GECI Titer (VG/ml) Detectable at 50 mW (RO injection) Addgene plasmid #
GCaMP6f 2.44E + 13 No 100837
EE-RR- GCaMP6f 2.04E + 13 No 158756
jGCaMP7f 2.04E + 13 No 104488
EE-RR- GCaMP7f 1.53E + 13 No 158760
jGCaMP7s 1.11E + 13 Yes 104487
jGCaMP8f 1.04E + 13 No 162376
jGCaMP8m 9.43E + 12 Yes 162375
jGCaMP8s 1.49E + 13 Yes 162374
jREX-GECO1 9.36E + 12 Yes 169259a
Ribo-GCaMP6m 1.86E + 13 No 158777
CAG-mNeonGreen 1.09E + 13 Yes 99134

ajREX-GECO1 expressed from a hSyn promoter was made and used in this manuscript.
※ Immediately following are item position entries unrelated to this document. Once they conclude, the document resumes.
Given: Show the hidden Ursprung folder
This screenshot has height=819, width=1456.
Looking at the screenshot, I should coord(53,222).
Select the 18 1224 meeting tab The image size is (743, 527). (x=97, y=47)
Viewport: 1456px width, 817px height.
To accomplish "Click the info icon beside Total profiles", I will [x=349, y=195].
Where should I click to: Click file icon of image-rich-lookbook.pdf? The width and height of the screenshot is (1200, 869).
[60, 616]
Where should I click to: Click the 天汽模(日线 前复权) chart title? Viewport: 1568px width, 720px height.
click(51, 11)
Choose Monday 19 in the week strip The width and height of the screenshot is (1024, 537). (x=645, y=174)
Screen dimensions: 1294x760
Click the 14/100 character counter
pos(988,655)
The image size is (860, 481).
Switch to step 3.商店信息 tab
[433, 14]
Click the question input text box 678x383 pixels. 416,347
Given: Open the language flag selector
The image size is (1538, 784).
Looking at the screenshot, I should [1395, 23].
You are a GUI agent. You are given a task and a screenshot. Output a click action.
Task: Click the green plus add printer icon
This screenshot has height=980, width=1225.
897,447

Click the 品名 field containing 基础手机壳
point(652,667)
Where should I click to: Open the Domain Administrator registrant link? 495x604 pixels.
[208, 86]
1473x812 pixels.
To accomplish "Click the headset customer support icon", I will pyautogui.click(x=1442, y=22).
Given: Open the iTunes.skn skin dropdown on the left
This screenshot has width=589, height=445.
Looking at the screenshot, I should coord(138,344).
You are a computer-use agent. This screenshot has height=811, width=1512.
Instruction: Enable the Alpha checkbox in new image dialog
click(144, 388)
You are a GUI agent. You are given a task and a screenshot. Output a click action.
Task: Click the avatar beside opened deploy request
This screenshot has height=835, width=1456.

All constructs were tested and confirmed viable for imaging using IC injections (with the exception of Ribo-GCaMP6m, where we did not observe in vivo expression). “Detectable at 50 mW (RO injections)” is defined as whether a single imaging plane using a 16× Nikon objective and 50 mW laser power at 920 nm gives clear single-cell fluorescence transients 6 weeks after injection. The fluorescent protein mNeongreen expressed under a CAG promoter was used as a positive expression control for the RO injection method.